Personal information
- Full name: Silvia Fuselli
- Date of birth: 1 July 1981 (age 44)
- Place of birth: Cecina, Italy
- Height: 1.63 m (5 ft 4 in)
- Position: Striker

Team information
- Current team: Fimauto Valpolicellaa

Senior career*
- Years: Team / Apps / (Gls)
- 1997–2003: Lucca
- 2003–2006: Agliana CF / 53 / (18)
- 2006–2007: Torino CF / 16 / (13)
- 2007–2014: Torres CF / 173 / (100)
- 2014–2016: AGSM Verona / 48 / (26)
- 2016–: ACF Brescia / 22 / (4)
- Fimauto Valpolicella / 18 / (5)

International career
- 2006–2014: Italy

= Silvia Fuselli =

Italian footballer (born 1981)

Silvia Fuselli (born in Cecina, 1 July 1981) is an Italian footballer who currently plays as a striker for Fimauto Valpolicella in Serie A. She has also played for Agliana, Torino, Torres, Verona and Brescia, and she has been a member of the Italian national team.

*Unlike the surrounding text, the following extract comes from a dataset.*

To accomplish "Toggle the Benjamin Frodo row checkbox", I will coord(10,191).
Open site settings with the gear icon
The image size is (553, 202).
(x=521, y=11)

She debuted with the Italian national team on 29 March 2006 in a qualifying match for the 2007 World Cup against Greece. She scored 3 goals at the 2007 Algarve Cup and contributed to Italy's qualification for the Euro 2009 with 2 goals throughout the qualification stage, subsequently playing 24 minutes in two matches in Finland.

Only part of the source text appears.